Performance issues in 2D array traversal
November 16, 2010 1 Comment
So whats so special about traversing a 2D array. From the view of a developer, it’s just a couple of nested loops over the width and height of the array and applying some computation over each element. For example, consider the problem of finding the sum of numbers in a 2D array which involves creating two nested loops to read the value of each number and adding it to a global sum. Another problem that heavily involves using 2D arrays is matrix multiplication using the naive matrix multiplication algorithm which requires nesting of 3 loops. Although faster algorithms were developed for matrix multiplication, such as the Strassen algorithm which is the fastest known algorithm until today. However, in this post, we will focus on computing the sum of a 2D arrays to simplify the problem and show the performance drawbacks that might be incured if the developer is not aware about the programming language used. Without any further due, lets take a look at the following example. As a first step we will generate a random 2D integer array of 13000 rows and 13000 rows, a total of 169000000 integers and filling the array with random values using the Rnd() function:
Private Function GenerateRandomArray() As Integer(,) Dim ar(12999, 12999) As Integer For i As Integer = 0 To ar.GetLength(0) - 1 For j As Integer = 0 To ar.GetLength(1) - 1 ar(i, j) = Rnd() * 1000 Next Next Return ar End Function
We proceed to compute the sum of the array traversing over the rows in the outer loop and the columns in the inner loop. The implementation is simple as shown below:
Private Function RowMajorSum(ByVal ar(,) As Integer) As Long Dim sum As Long = 0 For i As Integer = 0 To ar.GetLength(0) - 1 For j As Integer = 0 To ar.GetLength(1) - 1 sum += ar(i, j) Next Next Return sum End Function
Running this function on my personal laptop showed that the sum is computed correctly. I also used a stop watch to record the time it took for the function to complete:
Dim time As New Stopwatch time.Start() Dim sum1 As Long = RowMajorSum(ar) time.Stop() Label1.Text = "Time:" & time.ElapsedMilliseconds & ", Sum:" & sum1
Label1 displayed the following:
We will now create a second function which does the same as the first one, but now the order of traversal will be reversed so that the outer loop iterates over the columns and the inner loop iterated over the rows:
Private Function ColumnMajorSum(ByVal ar(,) As Integer) As Long Dim sum As Long = 0 For i As Integer = 0 To ar.GetLength(1) - 1 For j As Integer = 0 To ar.GetLength(0) - 1 sum += ar(j, i) Next Next Return sum End Function
Running this function on the same machine again produces the following:
Private Sub Button2_Click(ByVal sender As System.Object, ByVal e As System.EventArgs) Handles Button2.Click Dim time As New Stopwatch time.Start() Dim sum2 As Long = ColumnMajorSum(ar) time.Stop() Label1.Text = "Time:" & time.ElapsedMilliseconds & ", Sum:" & sum2 End Sub
As you can see, the second function took almost twice the time! although the idea of computing the sum is the same. So what really happened under the hoods of this program turns out to be quiet interesting. In fact, because we are using Vb.net, the RowMajor function was faster than the ColumnMajor one. Had we used Fortran or Matlab to do the same thing, the results would be the opposite!

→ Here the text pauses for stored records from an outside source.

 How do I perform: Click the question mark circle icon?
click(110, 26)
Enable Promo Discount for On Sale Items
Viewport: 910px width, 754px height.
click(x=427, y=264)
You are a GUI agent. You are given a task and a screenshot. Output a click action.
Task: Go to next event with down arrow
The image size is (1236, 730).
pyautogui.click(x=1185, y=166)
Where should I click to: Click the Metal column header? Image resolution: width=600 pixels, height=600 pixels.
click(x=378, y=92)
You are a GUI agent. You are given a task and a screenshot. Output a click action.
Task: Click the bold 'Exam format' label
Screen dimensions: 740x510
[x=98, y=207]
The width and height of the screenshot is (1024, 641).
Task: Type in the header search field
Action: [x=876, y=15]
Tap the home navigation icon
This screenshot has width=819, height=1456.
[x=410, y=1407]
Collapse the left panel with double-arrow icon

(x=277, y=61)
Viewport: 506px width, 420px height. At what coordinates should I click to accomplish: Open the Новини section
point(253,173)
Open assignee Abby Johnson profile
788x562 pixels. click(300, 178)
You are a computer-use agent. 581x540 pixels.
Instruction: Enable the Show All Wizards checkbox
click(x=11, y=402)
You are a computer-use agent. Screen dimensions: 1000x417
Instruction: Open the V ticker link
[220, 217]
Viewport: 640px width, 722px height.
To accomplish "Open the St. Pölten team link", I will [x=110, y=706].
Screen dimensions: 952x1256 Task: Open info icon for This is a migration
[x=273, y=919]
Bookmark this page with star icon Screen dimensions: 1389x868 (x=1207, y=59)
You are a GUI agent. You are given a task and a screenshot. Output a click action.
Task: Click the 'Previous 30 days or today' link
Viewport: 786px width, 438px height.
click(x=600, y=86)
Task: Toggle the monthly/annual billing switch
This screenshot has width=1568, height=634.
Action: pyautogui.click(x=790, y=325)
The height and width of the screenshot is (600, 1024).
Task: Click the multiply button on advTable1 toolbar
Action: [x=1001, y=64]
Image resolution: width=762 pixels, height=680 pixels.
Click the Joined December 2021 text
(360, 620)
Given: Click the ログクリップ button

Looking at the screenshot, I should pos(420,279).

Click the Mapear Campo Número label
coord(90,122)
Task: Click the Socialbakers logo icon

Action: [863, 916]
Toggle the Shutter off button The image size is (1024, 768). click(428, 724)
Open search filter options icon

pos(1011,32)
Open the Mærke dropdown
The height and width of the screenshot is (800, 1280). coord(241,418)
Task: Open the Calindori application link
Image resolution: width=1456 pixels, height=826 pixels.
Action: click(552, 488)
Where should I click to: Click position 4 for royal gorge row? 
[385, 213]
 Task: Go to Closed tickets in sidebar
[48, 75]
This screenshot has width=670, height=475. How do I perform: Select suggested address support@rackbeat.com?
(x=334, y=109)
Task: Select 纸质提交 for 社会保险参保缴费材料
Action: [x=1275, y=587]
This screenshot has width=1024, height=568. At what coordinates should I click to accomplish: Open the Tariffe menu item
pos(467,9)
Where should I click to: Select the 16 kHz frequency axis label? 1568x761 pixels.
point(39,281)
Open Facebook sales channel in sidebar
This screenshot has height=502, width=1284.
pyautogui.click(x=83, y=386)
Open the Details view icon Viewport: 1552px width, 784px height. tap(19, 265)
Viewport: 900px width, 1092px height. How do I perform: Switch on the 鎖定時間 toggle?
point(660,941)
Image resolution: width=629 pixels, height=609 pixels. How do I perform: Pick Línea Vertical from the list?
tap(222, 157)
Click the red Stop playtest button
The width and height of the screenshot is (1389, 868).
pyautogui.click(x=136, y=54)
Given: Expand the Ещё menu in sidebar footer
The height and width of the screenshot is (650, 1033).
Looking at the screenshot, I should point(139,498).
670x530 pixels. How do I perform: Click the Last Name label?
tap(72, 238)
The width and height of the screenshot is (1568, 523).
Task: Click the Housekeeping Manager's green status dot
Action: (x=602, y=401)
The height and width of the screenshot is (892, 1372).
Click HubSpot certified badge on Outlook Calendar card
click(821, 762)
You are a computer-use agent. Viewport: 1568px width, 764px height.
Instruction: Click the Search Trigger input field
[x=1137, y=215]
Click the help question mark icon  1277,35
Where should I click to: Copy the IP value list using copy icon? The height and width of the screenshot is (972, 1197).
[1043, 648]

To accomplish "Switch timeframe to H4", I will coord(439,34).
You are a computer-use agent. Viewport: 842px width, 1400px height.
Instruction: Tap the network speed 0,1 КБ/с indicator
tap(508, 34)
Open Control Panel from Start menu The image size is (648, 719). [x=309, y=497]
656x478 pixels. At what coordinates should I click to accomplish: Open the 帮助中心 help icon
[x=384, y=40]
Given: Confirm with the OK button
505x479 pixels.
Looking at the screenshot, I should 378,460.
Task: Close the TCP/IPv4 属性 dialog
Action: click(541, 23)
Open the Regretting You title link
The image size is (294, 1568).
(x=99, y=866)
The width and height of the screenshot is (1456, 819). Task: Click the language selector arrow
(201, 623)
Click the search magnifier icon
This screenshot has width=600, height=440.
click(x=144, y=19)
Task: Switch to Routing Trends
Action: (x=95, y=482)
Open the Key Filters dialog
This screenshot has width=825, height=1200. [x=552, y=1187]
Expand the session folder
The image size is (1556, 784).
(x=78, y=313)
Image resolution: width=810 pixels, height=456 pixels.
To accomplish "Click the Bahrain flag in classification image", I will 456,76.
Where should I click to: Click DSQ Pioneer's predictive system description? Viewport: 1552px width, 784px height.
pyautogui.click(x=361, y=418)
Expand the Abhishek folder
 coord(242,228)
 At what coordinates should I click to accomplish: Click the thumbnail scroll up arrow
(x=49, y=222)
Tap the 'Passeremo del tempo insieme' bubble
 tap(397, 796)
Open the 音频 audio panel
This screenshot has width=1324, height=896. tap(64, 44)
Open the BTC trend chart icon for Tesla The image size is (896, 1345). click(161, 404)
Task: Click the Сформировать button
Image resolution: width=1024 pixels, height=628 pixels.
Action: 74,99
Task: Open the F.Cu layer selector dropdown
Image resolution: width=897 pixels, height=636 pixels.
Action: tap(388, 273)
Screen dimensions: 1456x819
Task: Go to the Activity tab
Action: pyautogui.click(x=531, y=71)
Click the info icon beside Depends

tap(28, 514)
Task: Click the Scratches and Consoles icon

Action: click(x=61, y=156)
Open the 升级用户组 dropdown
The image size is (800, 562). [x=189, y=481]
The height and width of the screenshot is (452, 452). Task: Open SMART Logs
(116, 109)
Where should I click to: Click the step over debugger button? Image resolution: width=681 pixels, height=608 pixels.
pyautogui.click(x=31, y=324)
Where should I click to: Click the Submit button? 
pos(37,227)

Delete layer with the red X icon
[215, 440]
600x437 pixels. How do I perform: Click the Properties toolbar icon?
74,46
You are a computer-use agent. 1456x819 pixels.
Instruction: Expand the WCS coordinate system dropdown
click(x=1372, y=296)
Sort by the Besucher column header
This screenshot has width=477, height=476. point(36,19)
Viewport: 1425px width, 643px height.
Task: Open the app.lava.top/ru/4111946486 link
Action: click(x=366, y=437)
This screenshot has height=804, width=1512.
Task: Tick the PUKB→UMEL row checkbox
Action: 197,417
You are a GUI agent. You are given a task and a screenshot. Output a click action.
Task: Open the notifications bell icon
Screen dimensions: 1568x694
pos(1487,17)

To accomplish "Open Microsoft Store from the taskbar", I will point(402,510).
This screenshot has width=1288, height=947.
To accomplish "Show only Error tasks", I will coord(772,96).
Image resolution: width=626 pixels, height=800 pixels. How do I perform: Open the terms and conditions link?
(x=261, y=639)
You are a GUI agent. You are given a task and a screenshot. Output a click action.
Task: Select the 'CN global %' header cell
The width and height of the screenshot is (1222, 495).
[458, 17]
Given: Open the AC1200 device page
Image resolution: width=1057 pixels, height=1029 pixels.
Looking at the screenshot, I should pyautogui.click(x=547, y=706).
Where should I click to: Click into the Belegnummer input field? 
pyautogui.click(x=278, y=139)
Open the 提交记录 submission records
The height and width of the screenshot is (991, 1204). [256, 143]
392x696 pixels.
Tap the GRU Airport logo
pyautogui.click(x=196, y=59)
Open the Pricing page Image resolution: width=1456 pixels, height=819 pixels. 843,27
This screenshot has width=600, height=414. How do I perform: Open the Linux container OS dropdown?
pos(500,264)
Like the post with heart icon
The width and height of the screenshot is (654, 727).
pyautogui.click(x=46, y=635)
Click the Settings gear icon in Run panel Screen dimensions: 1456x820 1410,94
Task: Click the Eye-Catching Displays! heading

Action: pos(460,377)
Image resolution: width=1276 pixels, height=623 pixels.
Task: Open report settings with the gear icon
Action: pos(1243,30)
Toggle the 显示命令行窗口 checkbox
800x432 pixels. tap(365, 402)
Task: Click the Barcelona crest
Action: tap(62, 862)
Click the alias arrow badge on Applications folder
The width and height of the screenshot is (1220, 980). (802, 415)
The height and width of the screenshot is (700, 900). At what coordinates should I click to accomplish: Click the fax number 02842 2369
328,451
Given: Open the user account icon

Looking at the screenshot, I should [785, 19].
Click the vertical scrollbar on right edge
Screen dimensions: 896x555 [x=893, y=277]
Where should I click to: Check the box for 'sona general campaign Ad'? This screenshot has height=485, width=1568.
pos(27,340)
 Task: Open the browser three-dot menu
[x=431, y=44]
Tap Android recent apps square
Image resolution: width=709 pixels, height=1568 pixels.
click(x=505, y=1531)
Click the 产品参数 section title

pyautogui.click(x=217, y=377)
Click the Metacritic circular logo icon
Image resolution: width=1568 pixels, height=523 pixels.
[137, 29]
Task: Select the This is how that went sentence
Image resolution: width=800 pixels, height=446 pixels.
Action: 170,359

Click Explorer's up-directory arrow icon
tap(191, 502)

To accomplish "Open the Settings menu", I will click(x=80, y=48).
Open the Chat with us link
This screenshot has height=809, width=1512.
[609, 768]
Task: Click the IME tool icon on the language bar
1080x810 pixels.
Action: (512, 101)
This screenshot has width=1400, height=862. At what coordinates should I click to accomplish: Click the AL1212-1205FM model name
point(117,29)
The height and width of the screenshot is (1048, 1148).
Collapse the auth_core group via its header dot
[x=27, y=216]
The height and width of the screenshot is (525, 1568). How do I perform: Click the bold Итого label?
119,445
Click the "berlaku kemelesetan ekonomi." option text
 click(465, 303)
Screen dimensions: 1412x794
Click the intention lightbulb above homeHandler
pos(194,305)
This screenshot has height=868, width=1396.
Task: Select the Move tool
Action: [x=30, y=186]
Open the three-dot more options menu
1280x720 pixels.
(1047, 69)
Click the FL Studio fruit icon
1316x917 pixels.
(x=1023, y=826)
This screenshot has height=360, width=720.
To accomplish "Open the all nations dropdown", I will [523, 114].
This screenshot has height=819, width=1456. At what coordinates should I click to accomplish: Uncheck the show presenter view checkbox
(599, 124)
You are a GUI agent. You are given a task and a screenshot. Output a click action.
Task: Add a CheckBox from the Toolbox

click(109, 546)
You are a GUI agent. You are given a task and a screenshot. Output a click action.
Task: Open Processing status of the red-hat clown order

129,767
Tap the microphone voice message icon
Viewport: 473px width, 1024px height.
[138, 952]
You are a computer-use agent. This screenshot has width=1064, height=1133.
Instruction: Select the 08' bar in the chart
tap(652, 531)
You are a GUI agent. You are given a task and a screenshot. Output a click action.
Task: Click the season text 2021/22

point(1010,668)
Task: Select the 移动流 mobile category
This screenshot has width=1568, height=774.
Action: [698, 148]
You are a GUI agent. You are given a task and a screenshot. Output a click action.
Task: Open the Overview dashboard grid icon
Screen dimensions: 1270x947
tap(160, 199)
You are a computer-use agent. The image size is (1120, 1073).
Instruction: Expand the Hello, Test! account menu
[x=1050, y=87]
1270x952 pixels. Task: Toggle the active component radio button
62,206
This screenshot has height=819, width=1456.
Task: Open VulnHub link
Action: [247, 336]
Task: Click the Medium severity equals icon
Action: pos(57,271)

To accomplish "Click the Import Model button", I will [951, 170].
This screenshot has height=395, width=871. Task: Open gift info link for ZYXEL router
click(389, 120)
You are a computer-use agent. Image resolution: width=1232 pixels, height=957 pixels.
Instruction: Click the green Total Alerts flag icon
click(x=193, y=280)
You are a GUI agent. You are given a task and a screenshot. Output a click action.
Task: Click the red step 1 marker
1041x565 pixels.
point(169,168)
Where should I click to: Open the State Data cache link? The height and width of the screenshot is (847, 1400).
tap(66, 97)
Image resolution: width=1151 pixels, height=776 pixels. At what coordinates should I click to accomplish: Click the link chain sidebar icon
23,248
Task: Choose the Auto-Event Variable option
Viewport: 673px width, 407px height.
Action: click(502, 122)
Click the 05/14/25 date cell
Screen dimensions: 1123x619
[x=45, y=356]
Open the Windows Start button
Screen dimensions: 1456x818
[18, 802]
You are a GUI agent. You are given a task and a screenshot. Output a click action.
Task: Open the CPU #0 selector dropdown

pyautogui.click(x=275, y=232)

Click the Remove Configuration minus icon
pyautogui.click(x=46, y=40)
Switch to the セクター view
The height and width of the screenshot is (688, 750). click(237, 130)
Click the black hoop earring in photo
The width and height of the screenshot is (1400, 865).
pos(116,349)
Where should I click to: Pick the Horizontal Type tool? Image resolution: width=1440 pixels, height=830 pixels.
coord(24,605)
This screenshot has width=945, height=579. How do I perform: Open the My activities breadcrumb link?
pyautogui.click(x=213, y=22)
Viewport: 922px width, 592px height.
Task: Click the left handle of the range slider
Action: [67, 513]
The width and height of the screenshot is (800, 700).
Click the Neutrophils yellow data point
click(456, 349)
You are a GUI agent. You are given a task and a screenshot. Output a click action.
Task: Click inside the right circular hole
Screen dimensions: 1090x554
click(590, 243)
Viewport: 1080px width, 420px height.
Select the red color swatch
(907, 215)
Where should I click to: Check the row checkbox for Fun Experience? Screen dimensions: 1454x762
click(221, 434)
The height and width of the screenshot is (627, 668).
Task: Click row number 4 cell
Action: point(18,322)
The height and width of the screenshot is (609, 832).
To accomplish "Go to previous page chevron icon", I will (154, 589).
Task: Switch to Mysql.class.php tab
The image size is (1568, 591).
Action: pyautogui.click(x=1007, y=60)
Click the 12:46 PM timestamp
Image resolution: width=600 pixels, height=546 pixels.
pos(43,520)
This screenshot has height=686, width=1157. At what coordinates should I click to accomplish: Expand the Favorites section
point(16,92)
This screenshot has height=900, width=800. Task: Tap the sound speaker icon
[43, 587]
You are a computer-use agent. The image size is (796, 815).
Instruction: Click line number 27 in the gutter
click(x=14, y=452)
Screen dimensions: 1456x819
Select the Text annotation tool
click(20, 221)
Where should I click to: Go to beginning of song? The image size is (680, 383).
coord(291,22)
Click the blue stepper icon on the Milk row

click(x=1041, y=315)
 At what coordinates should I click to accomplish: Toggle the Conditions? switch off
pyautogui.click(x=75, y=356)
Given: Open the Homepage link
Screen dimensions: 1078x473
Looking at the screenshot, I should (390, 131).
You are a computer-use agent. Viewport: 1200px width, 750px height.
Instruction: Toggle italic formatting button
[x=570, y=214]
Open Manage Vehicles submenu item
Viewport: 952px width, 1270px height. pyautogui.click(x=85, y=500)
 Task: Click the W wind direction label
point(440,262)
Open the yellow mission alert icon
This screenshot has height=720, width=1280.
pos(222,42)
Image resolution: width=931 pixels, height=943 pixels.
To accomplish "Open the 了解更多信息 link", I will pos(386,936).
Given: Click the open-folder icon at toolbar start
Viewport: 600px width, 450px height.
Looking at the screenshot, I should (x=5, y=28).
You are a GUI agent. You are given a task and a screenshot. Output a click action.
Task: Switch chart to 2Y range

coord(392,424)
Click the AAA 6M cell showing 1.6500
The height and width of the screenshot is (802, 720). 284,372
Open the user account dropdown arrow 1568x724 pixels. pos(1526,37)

The reason is related to how the numbers are stored in memory. In the .Net CLR, arrays are stored in Row-Major order, that is they are laid contiguously in linear memory. So for example, if we have the following array:
Languages that adopt the Row-Major order method will have the numbers laid out like this:
1 2 3 4 5 6
While languages that adopt the Column-Major order method will have the same number laid out like this:
1 4 2 5 3 6
So how does this relate to the performance difference we got earlier. In the RowMajorSum method, every time we read an item from the array, the value being read and some neighboring values are retrieved into the cache. In reality, cache line size varies between 64 bytes and 128bytes. On my machine the cache line size is 64 bytes, so 16 integers are retrieved from main memory and cached so that when the next number is retrieved, no trip is required to main memory, instead it will be retrieved from the cache and we know that cache access is much faster than main memory access. So for our example, 13000*13000/16 memory accesses are required to finalize the sum computation. In the ColumnMajorSum method, the cache behaves in the same way, but unfortunately the next number being read will never exist on the cache because the layout of the numbers in memory are contiguously laid out in rows so this method will end up going every time to main memory to read the next value so the required memory accesses in this case is about 13000*13000 .
As a conclusion, I want to highlight on the issue that 2D array traversal is an important issue and choosing which vectors to be on the outer and inner loop is critical. Developers need to take a closer look on the type of application they are working on and have a deeper knowledge of the programming language they are using. In a future post, i will explain some tips and tricks to overcome cache problems and explain how to better take advantage of the cache.